* _EXERCISE PROMPT_
Each line from the one containing "Somalian Bridal Hair" through the end of the data below is to be output verbatim, with no lines added or left out.

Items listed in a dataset
========
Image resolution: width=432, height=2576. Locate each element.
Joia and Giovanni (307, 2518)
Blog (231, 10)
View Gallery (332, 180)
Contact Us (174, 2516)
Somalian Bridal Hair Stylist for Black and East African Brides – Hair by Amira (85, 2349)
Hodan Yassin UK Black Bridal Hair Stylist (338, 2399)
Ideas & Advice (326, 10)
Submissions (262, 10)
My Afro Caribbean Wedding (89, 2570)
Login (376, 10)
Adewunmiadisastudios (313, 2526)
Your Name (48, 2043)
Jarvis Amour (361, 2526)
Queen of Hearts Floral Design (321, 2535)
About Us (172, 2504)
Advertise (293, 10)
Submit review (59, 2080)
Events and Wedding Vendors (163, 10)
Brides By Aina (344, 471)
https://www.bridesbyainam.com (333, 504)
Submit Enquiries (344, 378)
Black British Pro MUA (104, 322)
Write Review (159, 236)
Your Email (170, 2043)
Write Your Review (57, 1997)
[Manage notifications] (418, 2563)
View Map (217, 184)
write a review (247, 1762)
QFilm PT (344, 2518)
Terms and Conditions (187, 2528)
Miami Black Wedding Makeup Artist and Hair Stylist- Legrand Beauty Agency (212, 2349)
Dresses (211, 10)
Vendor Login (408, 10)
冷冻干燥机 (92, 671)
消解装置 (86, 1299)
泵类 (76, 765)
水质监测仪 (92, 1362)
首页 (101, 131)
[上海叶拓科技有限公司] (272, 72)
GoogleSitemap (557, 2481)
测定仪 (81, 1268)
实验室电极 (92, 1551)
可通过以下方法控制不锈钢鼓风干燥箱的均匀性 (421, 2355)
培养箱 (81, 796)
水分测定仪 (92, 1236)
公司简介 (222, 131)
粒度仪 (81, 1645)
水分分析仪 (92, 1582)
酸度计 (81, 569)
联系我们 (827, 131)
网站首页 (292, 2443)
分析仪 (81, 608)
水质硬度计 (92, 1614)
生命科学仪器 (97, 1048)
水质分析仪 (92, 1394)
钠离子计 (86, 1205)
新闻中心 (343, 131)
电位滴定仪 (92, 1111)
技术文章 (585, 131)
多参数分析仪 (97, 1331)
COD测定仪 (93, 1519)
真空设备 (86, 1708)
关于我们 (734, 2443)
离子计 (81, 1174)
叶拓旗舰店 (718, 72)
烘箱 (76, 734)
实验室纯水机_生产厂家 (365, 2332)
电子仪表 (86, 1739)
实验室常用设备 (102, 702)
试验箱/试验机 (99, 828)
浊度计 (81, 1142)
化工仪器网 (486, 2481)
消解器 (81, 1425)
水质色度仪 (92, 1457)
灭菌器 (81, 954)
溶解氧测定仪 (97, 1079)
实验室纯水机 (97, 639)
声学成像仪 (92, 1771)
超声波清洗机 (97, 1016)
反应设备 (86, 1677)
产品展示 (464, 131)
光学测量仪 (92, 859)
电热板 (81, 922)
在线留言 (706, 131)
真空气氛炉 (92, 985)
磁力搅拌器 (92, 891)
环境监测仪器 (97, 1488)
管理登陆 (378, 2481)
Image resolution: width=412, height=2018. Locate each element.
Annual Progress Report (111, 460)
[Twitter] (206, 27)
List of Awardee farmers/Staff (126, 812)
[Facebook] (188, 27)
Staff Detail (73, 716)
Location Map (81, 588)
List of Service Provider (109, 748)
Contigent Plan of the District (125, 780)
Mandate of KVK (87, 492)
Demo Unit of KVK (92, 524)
========
* _SOLUTION TO THIS TASK_
Somalian Bridal Hair Stylist for Black and East African Brides – Hair by Amira (85, 2349)
Hodan Yassin UK Black Bridal Hair Stylist (338, 2399)
Ideas & Advice (326, 10)
Submissions (262, 10)
My Afro Caribbean Wedding (89, 2570)
Login (376, 10)
Adewunmiadisastudios (313, 2526)
Your Name (48, 2043)
Jarvis Amour (361, 2526)
Queen of Hearts Floral Design (321, 2535)
About Us (172, 2504)
Advertise (293, 10)
Submit review (59, 2080)
Events and Wedding Vendors (163, 10)
Brides By Aina (344, 471)
https://www.bridesbyainam.com (333, 504)
Submit Enquiries (344, 378)
Black British Pro MUA (104, 322)
Write Review (159, 236)
Your Email (170, 2043)
Write Your Review (57, 1997)
[Manage notifications] (418, 2563)
View Map (217, 184)
write a review (247, 1762)
QFilm PT (344, 2518)
Terms and Conditions (187, 2528)
Miami Black Wedding Makeup Artist and Hair Stylist- Legrand Beauty Agency (212, 2349)
Dresses (211, 10)
Vendor Login (408, 10)
冷冻干燥机 (92, 671)
消解装置 (86, 1299)
泵类 (76, 765)
水质监测仪 (92, 1362)
首页 (101, 131)
[上海叶拓科技有限公司] (272, 72)
GoogleSitemap (557, 2481)
测定仪 (81, 1268)
实验室电极 (92, 1551)
可通过以下方法控制不锈钢鼓风干燥箱的均匀性 (421, 2355)
培养箱 (81, 796)
水分测定仪 (92, 1236)
公司简介 (222, 131)
粒度仪 (81, 1645)
水分分析仪 (92, 1582)
酸度计 (81, 569)
联系我们 (827, 131)
网站首页 (292, 2443)
分析仪 (81, 608)
水质硬度计 (92, 1614)
生命科学仪器 (97, 1048)
水质分析仪 (92, 1394)
钠离子计 (86, 1205)
新闻中心 (343, 131)
电位滴定仪 (92, 1111)
技术文章 (585, 131)
多参数分析仪 (97, 1331)
COD测定仪 (93, 1519)
真空设备 (86, 1708)
关于我们 (734, 2443)
离子计 (81, 1174)
叶拓旗舰店 (718, 72)
烘箱 (76, 734)
实验室纯水机_生产厂家 (365, 2332)
电子仪表 (86, 1739)
实验室常用设备 (102, 702)
试验箱/试验机 (99, 828)
浊度计 (81, 1142)
化工仪器网 (486, 2481)
消解器 (81, 1425)
水质色度仪 (92, 1457)
灭菌器 (81, 954)
溶解氧测定仪 (97, 1079)
实验室纯水机 (97, 639)
声学成像仪 (92, 1771)
超声波清洗机 (97, 1016)
反应设备 (86, 1677)
产品展示 (464, 131)
光学测量仪 (92, 859)
电热板 (81, 922)
在线留言 (706, 131)
真空气氛炉 (92, 985)
磁力搅拌器 (92, 891)
环境监测仪器 (97, 1488)
管理登陆 (378, 2481)
Image resolution: width=412, height=2018. Locate each element.
Annual Progress Report (111, 460)
[Twitter] (206, 27)
List of Awardee farmers/Staff (126, 812)
[Facebook] (188, 27)
Staff Detail (73, 716)
Location Map (81, 588)
List of Service Provider (109, 748)
Contigent Plan of the District (125, 780)
Mandate of KVK (87, 492)
Demo Unit of KVK (92, 524)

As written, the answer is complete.